◆ EXERCISE AIM:
Set down all the data again. Change nothing.

=== Section Start ===

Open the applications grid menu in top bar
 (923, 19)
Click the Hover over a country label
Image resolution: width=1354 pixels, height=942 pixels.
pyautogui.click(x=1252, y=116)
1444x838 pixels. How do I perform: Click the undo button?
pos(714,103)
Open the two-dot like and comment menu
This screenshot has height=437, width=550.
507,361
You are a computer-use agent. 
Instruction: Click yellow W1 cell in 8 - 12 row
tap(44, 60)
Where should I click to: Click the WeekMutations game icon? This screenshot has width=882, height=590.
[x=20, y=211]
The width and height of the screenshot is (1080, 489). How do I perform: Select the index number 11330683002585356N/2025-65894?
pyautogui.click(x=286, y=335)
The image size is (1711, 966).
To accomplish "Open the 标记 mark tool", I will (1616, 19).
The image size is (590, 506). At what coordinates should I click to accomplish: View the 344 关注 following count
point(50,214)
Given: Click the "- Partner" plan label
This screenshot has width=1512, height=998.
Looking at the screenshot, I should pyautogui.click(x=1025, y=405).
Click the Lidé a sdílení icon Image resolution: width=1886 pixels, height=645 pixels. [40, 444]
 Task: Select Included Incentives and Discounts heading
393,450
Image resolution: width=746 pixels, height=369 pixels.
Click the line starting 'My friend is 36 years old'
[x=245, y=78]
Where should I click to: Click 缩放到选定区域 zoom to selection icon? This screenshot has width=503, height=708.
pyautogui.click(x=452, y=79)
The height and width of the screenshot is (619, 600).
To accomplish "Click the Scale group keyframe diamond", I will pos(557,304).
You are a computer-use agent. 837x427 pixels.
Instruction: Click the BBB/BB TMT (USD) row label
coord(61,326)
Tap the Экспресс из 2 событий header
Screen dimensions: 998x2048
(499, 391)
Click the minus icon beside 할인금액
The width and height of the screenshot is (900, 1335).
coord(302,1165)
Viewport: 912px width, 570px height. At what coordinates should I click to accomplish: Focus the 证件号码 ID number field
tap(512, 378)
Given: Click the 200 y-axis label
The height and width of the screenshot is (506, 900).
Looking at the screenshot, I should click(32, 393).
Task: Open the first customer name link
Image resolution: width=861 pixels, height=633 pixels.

=== Section End ===

◆ ANSWER FOR THE TASK:
Open the applications grid menu in top bar
 (923, 19)
Click the Hover over a country label
Image resolution: width=1354 pixels, height=942 pixels.
pyautogui.click(x=1252, y=116)
1444x838 pixels. How do I perform: Click the undo button?
pos(714,103)
Open the two-dot like and comment menu
This screenshot has height=437, width=550.
507,361
You are a computer-use agent. 
Instruction: Click yellow W1 cell in 8 - 12 row
tap(44, 60)
Where should I click to: Click the WeekMutations game icon? This screenshot has width=882, height=590.
[x=20, y=211]
The width and height of the screenshot is (1080, 489). How do I perform: Select the index number 11330683002585356N/2025-65894?
pyautogui.click(x=286, y=335)
The image size is (1711, 966).
To accomplish "Open the 标记 mark tool", I will (1616, 19).
The image size is (590, 506). At what coordinates should I click to accomplish: View the 344 关注 following count
point(50,214)
Given: Click the "- Partner" plan label
This screenshot has width=1512, height=998.
Looking at the screenshot, I should pyautogui.click(x=1025, y=405).
Click the Lidé a sdílení icon Image resolution: width=1886 pixels, height=645 pixels. [40, 444]
 Task: Select Included Incentives and Discounts heading
393,450
Image resolution: width=746 pixels, height=369 pixels.
Click the line starting 'My friend is 36 years old'
[x=245, y=78]
Where should I click to: Click 缩放到选定区域 zoom to selection icon? This screenshot has width=503, height=708.
pyautogui.click(x=452, y=79)
The height and width of the screenshot is (619, 600).
To accomplish "Click the Scale group keyframe diamond", I will pos(557,304).
You are a computer-use agent. 837x427 pixels.
Instruction: Click the BBB/BB TMT (USD) row label
coord(61,326)
Tap the Экспресс из 2 событий header
Screen dimensions: 998x2048
(499, 391)
Click the minus icon beside 할인금액
The width and height of the screenshot is (900, 1335).
coord(302,1165)
Viewport: 912px width, 570px height. At what coordinates should I click to accomplish: Focus the 证件号码 ID number field
tap(512, 378)
Given: Click the 200 y-axis label
The height and width of the screenshot is (506, 900).
Looking at the screenshot, I should click(32, 393).
Task: Open the first customer name link
Image resolution: width=861 pixels, height=633 pixels.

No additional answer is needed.